##### Texto de lectura #####
La relación actual de los rusos con los Románov es ambivalente. «Los que reinaron después de 1850 fueron un desastre y hoy se les mira con desdén. Pero hay orgullo patrio hacia los anteriores. Sobre todo hacia Pedro y Catalina, los grandes», apunta Montefiore. Aunque era prusiana de nacimiento, la esposa del zar Pedro III -y emperatriz entre 1762 y 1796- se ganó el afecto de sus súbditos por lo mucho que engrandeció el imperio y por cómo lo enriqueció culturalmente, importando de Europa los libros, las leyes y la medicina que triunfaban en ese momento en el continente.

Otra cosa era su vida privada. «Fue muy brillante y trabajadora, pero siempre se sintió sola en una corte donde no tenía familia», analiza el historiador. Las carencias afectivas, Catalina las suplió a base de amantes. Su fogosidad sexual, que nunca disimuló, ha quedado como uno de sus estigmas para la historia. Grigori Potiomkin, miembro de su gobierno, fue su querido más famoso, pero no el único. Llegó a tenerlos hasta 40 años más jóvenes que ella, y a todos los obsequió con importantes cargos y ricas posesiones.

Insaciable y ninfómana, Catalina mandó instalar una habitación del sexo en el palacio de Tsárskoye Selo. No hubo noticia de esta sala hasta que fue descubierta por los nazis en la segunda guerra mundial. Por suerte para la historia del erotismo, los soldados no destruyeron la estancia, sino que se dedicaron a hacerle fotos. Entre el mobiliario, repleto de detalles lúbricos, llamaba la atención la colección de falos de madera.
#####
• **Tareas por realizar**
#1 Devuelve el fragmento del texto sobre los Románov que va desde «La relación actual» hasta «en el continente.», ambos incluidos.
#2 Explica en una a tres oraciones, según el texto sobre los Románov, por qué Catalina se ganó el afecto de sus súbditos aunque era prusiana de nacimiento.
El listado que aparece a continuación es un material independiente del texto sobre los Románov.
##### Información mostrada #####
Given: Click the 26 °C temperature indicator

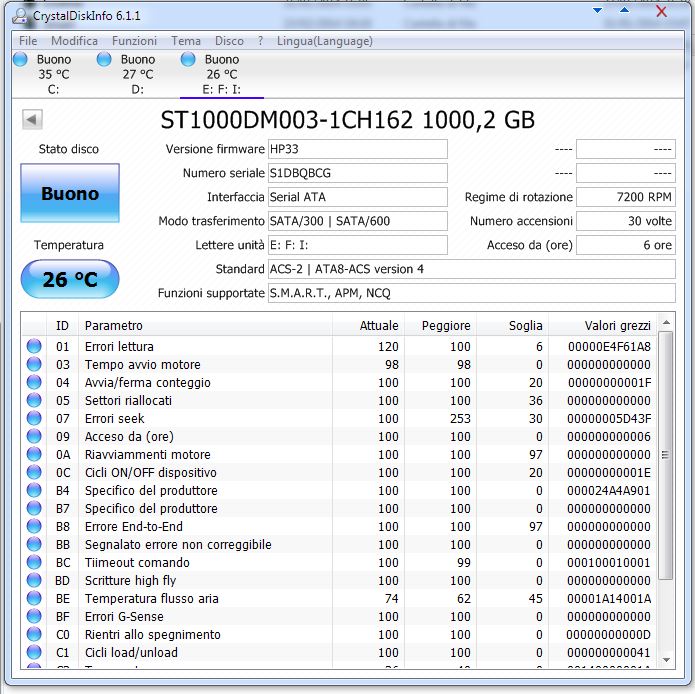Looking at the screenshot, I should 69,280.
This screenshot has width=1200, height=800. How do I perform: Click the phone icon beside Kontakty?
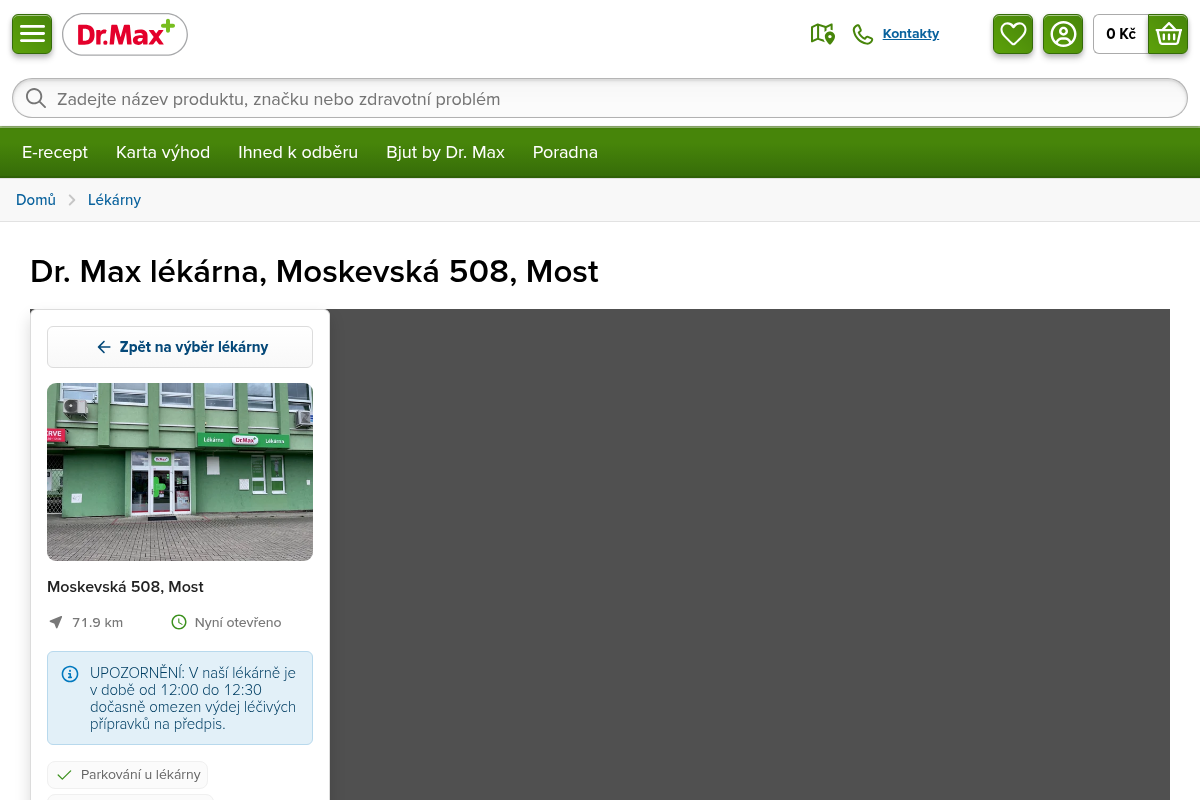click(863, 34)
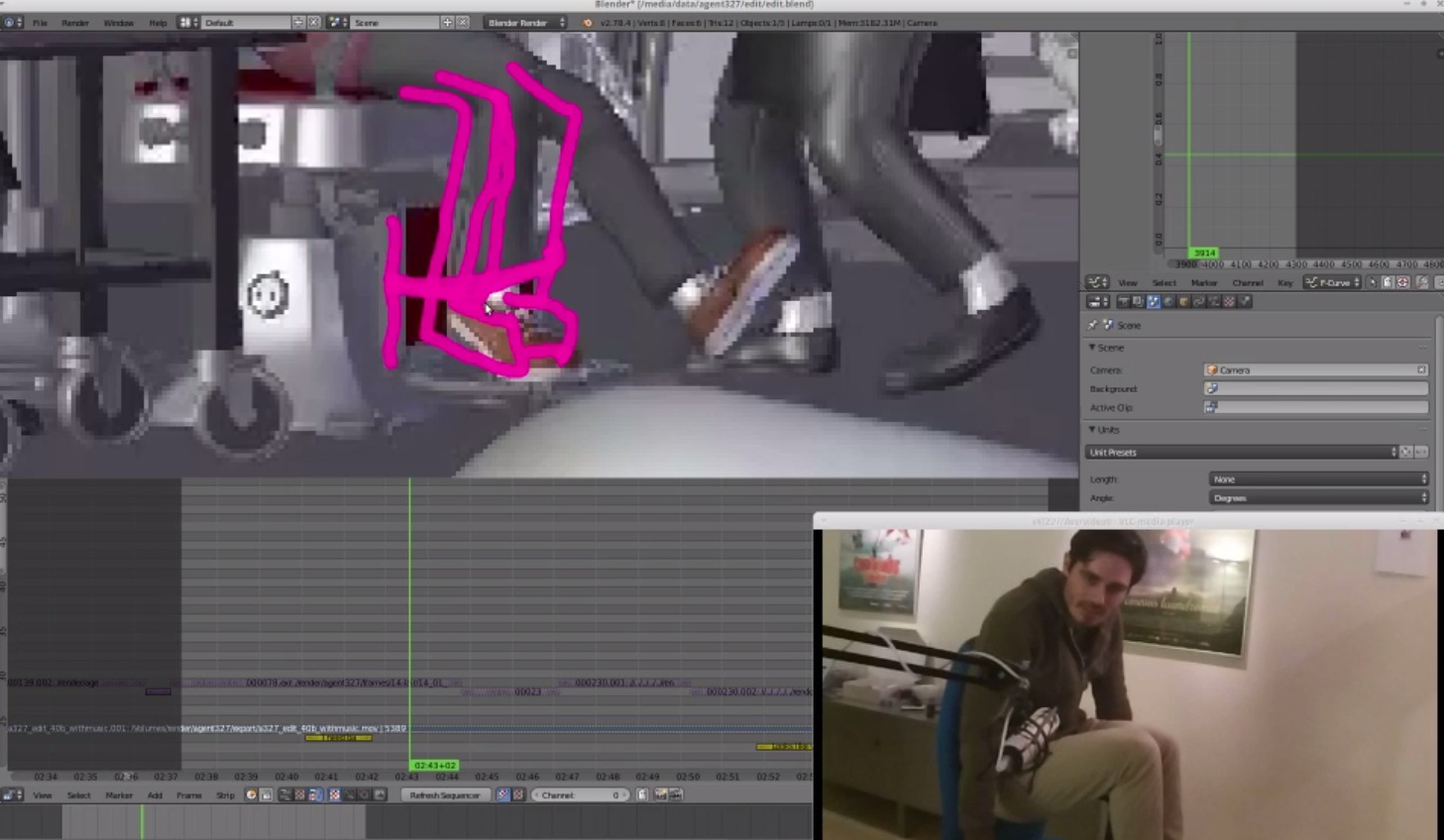Open the Blender Render engine dropdown
The image size is (1444, 840).
tap(525, 22)
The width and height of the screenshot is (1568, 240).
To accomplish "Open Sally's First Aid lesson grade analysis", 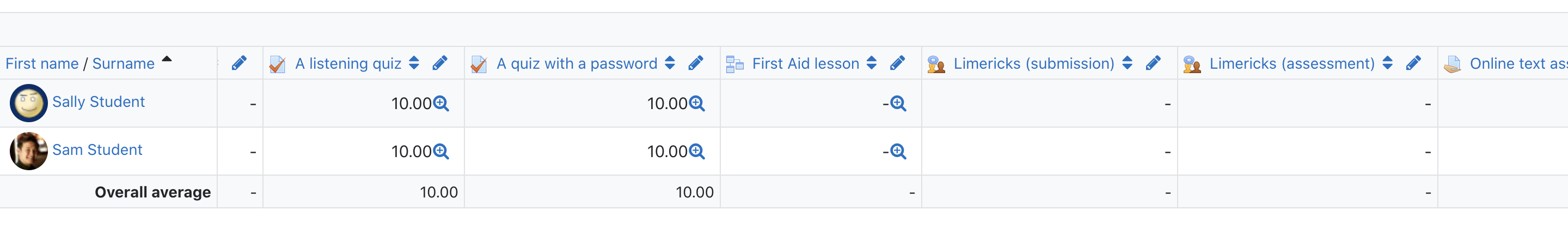I will (x=898, y=104).
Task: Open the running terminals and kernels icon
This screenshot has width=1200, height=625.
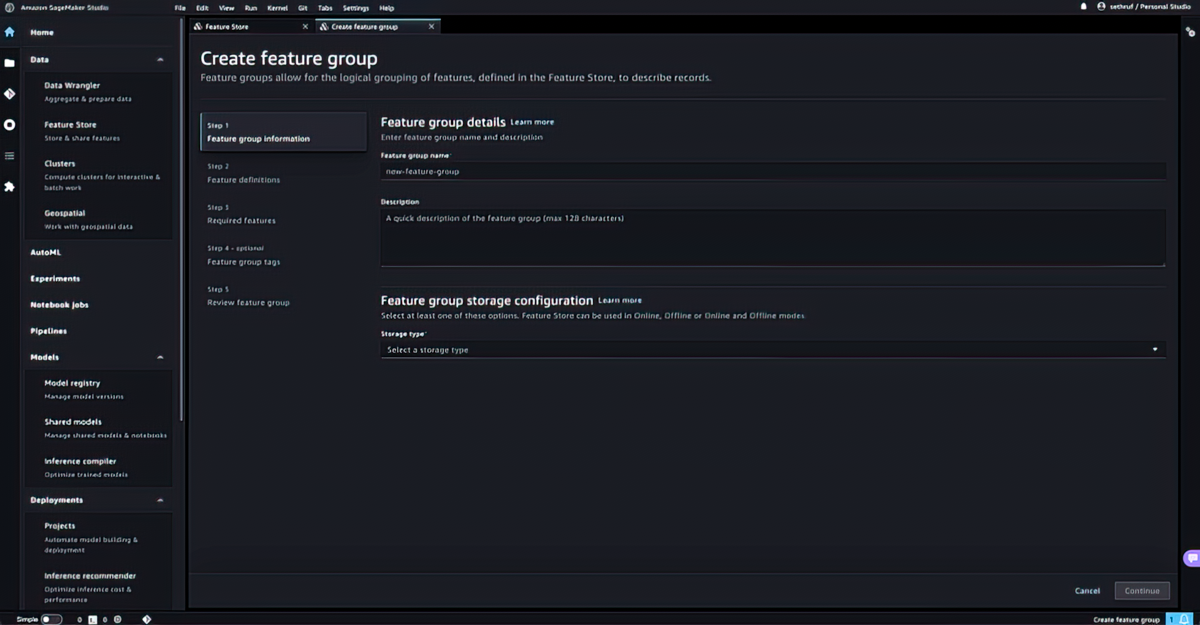Action: pyautogui.click(x=10, y=124)
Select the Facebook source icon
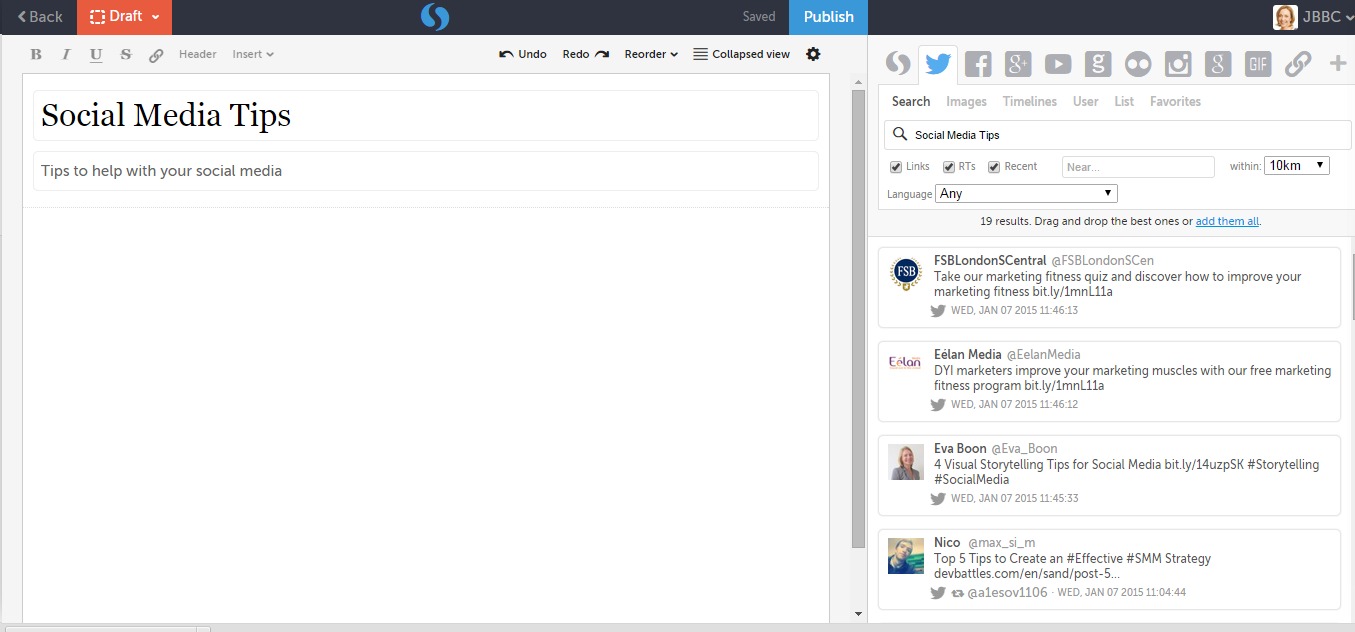The width and height of the screenshot is (1355, 632). point(977,65)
#####
• **Respuestas del ejercicio**
#1
La relación actual de los rusos con los Románov es ambivalente. «Los que reinaron después de 1850 fueron un desastre y hoy se les mira con desdén. Pero hay orgullo patrio hacia los anteriores. Sobre todo hacia Pedro y Catalina, los grandes», apunta Montefiore. Aunque era prusiana de nacimiento, la esposa del zar Pedro III -y emperatriz entre 1762 y 1796- se ganó el afecto de sus súbditos por lo mucho que engrandeció el imperio y por cómo lo enriqueció culturalmente, importando de Europa los libros, las leyes y la medicina que triunfaban en ese momento en el continente.

#2 Catalina se ganó el afecto de sus súbditos por lo mucho que engrandeció el imperio y por cómo lo enriqueció culturalmente. Para ello importó de Europa los libros, las leyes y la medicina que triunfaban en ese momento en el continente.